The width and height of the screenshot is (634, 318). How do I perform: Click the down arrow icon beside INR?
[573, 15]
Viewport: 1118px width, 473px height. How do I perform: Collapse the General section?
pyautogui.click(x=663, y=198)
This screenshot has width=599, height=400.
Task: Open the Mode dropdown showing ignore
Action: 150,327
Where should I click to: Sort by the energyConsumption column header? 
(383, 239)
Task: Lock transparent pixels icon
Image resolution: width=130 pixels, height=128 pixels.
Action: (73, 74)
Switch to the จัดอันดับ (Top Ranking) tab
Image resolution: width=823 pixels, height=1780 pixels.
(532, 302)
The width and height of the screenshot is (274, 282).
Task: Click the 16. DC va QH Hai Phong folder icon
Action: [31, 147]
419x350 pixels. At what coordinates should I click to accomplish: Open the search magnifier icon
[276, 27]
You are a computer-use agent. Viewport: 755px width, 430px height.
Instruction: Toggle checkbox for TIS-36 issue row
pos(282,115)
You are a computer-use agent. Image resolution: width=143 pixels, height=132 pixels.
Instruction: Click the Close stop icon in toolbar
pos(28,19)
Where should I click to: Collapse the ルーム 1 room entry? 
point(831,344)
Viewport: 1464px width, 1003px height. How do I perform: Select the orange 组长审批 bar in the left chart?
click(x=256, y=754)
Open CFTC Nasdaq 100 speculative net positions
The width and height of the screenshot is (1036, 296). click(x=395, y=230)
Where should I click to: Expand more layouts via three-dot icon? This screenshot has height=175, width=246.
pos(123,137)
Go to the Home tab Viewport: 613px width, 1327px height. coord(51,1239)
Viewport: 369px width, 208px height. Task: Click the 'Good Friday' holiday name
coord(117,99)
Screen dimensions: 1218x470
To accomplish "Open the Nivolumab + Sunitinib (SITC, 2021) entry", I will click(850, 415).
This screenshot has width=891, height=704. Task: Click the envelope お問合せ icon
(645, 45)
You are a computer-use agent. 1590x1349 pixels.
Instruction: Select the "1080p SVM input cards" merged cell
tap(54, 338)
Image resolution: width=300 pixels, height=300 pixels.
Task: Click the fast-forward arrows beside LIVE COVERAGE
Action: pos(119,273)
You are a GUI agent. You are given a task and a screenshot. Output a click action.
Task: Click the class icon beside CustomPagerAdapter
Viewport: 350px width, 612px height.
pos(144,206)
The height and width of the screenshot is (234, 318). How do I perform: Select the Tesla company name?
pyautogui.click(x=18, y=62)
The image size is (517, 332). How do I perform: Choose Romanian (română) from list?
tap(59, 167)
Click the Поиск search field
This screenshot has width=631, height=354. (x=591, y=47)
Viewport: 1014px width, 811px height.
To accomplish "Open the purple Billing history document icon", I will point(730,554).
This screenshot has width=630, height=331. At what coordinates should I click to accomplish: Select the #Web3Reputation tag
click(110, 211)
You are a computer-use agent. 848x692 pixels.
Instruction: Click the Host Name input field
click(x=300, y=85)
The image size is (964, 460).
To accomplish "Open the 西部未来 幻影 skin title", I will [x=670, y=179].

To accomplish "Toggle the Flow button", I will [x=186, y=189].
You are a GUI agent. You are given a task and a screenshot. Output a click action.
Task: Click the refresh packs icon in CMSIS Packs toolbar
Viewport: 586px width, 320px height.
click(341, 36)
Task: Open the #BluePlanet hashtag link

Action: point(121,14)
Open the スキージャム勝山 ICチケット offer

● ● ● ● ● ● ●

TASK INSTRUCTIONS: Retype the records above in full, exactly as they appear.

RESPONSE AREA:
The width and height of the screenshot is (634, 318). How do I perform: Click the down arrow icon beside INR?
[573, 15]
Viewport: 1118px width, 473px height. How do I perform: Collapse the General section?
pyautogui.click(x=663, y=198)
This screenshot has width=599, height=400.
Task: Open the Mode dropdown showing ignore
Action: 150,327
Where should I click to: Sort by the energyConsumption column header? 
(383, 239)
Task: Lock transparent pixels icon
Image resolution: width=130 pixels, height=128 pixels.
Action: (73, 74)
Switch to the จัดอันดับ (Top Ranking) tab
Image resolution: width=823 pixels, height=1780 pixels.
(532, 302)
The width and height of the screenshot is (274, 282).
Task: Click the 16. DC va QH Hai Phong folder icon
Action: [31, 147]
419x350 pixels. At what coordinates should I click to accomplish: Open the search magnifier icon
[276, 27]
You are a computer-use agent. Viewport: 755px width, 430px height.
Instruction: Toggle checkbox for TIS-36 issue row
pos(282,115)
You are a computer-use agent. Image resolution: width=143 pixels, height=132 pixels.
Instruction: Click the Close stop icon in toolbar
pos(28,19)
Where should I click to: Collapse the ルーム 1 room entry? 
point(831,344)
Viewport: 1464px width, 1003px height. How do I perform: Select the orange 组长审批 bar in the left chart?
click(x=256, y=754)
Open CFTC Nasdaq 100 speculative net positions
The width and height of the screenshot is (1036, 296). click(x=395, y=230)
Where should I click to: Expand more layouts via three-dot icon? This screenshot has height=175, width=246.
pos(123,137)
Go to the Home tab Viewport: 613px width, 1327px height. coord(51,1239)
Viewport: 369px width, 208px height. Task: Click the 'Good Friday' holiday name
coord(117,99)
Screen dimensions: 1218x470
To accomplish "Open the Nivolumab + Sunitinib (SITC, 2021) entry", I will click(850, 415).
This screenshot has width=891, height=704. Task: Click the envelope お問合せ icon
(645, 45)
You are a computer-use agent. 1590x1349 pixels.
Instruction: Select the "1080p SVM input cards" merged cell
tap(54, 338)
Image resolution: width=300 pixels, height=300 pixels.
Task: Click the fast-forward arrows beside LIVE COVERAGE
Action: pos(119,273)
You are a GUI agent. You are given a task and a screenshot. Output a click action.
Task: Click the class icon beside CustomPagerAdapter
Viewport: 350px width, 612px height.
pos(144,206)
The height and width of the screenshot is (234, 318). How do I perform: Select the Tesla company name?
pyautogui.click(x=18, y=62)
The image size is (517, 332). How do I perform: Choose Romanian (română) from list?
tap(59, 167)
Click the Поиск search field
This screenshot has width=631, height=354. (x=591, y=47)
Viewport: 1014px width, 811px height.
To accomplish "Open the purple Billing history document icon", I will point(730,554).
This screenshot has width=630, height=331. At what coordinates should I click to accomplish: Select the #Web3Reputation tag
click(110, 211)
You are a computer-use agent. 848x692 pixels.
Instruction: Click the Host Name input field
click(x=300, y=85)
The image size is (964, 460).
To accomplish "Open the 西部未来 幻影 skin title", I will [x=670, y=179].

To accomplish "Toggle the Flow button", I will [x=186, y=189].
You are a GUI agent. You are given a task and a screenshot. Output a click action.
Task: Click the refresh packs icon in CMSIS Packs toolbar
Viewport: 586px width, 320px height.
click(341, 36)
Task: Open the #BluePlanet hashtag link

Action: point(121,14)
Open the スキージャム勝山 ICチケット offer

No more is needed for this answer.